Duality in geometric graphs: vector graphs, Kirchhoff graphs and Maxwell reciprocal figures (Q2412324)

Summary: We compare two mathematical theories that address duality between cycles and vertex-cuts of graphs in geometric settings. First, we propose a rigorous definition of a new type of graph, vector graphs. The special case of \(\mathbb{R}^2\)-vector graphs matches the intuitive notion of drawing graphs with edges taken as vectors. This leads to a discussion of Kirchhoff graphs, as originally presented by the third author [SIAM J. Appl. Math. 70, No. 2, 543--562 (2009; Zbl 1220.05126); Ars Math. Contemp. 9, No. 1, 125--144 (2015; Zbl 1329.05130)], which can be defined independent of any matrix relations.

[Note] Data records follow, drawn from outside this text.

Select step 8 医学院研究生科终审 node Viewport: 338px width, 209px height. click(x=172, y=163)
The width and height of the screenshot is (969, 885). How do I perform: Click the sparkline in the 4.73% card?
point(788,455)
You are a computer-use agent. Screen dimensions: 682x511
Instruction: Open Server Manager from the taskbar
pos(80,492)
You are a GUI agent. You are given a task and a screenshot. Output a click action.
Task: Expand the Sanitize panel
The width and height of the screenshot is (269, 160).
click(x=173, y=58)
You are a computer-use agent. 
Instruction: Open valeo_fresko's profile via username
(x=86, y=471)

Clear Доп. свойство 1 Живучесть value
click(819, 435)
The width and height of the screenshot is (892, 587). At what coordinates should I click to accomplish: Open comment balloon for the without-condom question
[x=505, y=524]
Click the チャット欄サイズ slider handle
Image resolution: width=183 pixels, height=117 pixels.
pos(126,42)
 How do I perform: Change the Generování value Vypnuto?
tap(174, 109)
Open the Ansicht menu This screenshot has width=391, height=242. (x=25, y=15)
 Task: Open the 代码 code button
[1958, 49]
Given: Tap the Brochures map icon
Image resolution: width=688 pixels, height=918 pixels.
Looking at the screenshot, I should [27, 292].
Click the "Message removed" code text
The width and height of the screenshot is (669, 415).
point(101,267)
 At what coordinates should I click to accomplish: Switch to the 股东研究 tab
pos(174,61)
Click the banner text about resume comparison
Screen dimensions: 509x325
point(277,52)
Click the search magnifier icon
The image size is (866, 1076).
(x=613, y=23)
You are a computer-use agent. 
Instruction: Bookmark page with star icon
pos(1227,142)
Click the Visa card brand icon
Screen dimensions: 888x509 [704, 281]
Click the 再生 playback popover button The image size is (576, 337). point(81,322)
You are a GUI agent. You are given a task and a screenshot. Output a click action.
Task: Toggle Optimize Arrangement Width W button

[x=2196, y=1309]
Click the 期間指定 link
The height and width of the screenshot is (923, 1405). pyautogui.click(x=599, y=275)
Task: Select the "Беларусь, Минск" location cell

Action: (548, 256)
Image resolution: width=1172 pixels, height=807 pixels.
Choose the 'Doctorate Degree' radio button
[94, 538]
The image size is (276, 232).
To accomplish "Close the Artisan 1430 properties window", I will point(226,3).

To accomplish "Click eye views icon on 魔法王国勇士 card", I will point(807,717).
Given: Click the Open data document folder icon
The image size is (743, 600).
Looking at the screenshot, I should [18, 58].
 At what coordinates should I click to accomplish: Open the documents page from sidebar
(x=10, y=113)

In particular, we present simple cases in which vector graphs are guaranteed to be Kirchhoff or non-Kirchhoff. Next, we review Maxwell's method of drawing reciprocal figures as he presented in 1864, using modern mathematical language. We then demonstrate cases in which \(\mathbb{R}^2\)-vector graphs defined from Maxwell reciprocals are ``dual'' Kirchhoff graphs. Given an example in which Maxwell's theories are not sufficient to define vector graphs, we begin to explore other methods of developing dual Kirchhoff graphs.